◆ Available data
-*-
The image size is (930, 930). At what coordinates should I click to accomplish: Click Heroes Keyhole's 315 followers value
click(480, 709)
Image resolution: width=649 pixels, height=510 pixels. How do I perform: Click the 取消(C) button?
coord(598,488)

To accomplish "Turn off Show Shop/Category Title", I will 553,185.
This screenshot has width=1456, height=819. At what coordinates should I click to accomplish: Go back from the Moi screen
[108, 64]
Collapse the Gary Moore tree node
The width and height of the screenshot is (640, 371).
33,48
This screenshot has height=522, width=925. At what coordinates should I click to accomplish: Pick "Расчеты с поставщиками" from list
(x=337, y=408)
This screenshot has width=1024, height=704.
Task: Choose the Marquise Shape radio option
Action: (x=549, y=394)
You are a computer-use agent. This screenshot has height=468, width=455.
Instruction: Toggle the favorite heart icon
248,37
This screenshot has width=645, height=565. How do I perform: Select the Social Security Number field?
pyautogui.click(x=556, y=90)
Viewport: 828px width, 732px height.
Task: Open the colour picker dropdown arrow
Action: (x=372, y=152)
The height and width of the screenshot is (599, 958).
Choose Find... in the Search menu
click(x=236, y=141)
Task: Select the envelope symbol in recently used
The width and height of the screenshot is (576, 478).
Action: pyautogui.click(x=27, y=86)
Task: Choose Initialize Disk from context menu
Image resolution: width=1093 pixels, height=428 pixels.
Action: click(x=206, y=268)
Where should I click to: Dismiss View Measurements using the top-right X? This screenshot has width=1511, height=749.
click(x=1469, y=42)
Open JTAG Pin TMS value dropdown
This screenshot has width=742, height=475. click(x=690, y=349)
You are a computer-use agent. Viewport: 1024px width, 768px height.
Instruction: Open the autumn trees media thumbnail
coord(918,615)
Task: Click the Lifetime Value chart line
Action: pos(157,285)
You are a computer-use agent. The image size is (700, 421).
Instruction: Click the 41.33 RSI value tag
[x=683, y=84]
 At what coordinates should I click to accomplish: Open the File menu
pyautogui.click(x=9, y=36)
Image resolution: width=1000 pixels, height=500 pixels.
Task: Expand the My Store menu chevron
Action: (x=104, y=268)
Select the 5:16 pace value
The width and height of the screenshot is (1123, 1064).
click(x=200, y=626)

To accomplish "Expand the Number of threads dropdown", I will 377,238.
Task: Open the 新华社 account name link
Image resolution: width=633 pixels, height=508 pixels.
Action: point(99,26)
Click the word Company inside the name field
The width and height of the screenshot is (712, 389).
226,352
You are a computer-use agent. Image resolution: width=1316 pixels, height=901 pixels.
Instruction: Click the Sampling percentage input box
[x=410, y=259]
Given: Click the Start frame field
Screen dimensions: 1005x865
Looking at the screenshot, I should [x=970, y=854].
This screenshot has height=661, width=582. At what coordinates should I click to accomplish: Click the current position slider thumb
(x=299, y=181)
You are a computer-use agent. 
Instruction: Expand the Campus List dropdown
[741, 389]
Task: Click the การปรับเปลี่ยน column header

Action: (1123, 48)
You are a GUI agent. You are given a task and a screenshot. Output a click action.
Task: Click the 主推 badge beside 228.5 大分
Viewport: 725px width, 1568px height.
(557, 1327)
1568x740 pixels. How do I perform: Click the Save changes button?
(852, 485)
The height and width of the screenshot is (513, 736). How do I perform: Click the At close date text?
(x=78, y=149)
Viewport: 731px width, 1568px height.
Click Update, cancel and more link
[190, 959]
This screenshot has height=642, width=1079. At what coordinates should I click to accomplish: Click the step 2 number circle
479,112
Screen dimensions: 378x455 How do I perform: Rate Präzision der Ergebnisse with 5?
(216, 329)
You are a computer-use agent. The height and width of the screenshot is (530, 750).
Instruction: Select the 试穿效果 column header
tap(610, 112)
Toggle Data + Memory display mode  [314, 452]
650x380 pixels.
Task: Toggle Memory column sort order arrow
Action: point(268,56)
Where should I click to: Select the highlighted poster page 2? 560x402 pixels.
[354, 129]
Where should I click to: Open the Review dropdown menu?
-*-
◆ What is expected
Please copy, exactly as written, every line in the listing above from the line with "Image resolution: width=1093" up to and including the line with "You are a computer-use agent. The image".

◆ Answer to this task
Image resolution: width=1093 pixels, height=428 pixels.
Action: click(x=206, y=268)
Where should I click to: Dismiss View Measurements using the top-right X? This screenshot has width=1511, height=749.
click(x=1469, y=42)
Open JTAG Pin TMS value dropdown
This screenshot has width=742, height=475. click(x=690, y=349)
You are a computer-use agent. Viewport: 1024px width, 768px height.
Instruction: Open the autumn trees media thumbnail
coord(918,615)
Task: Click the Lifetime Value chart line
Action: pos(157,285)
You are a computer-use agent. The image size is (700, 421).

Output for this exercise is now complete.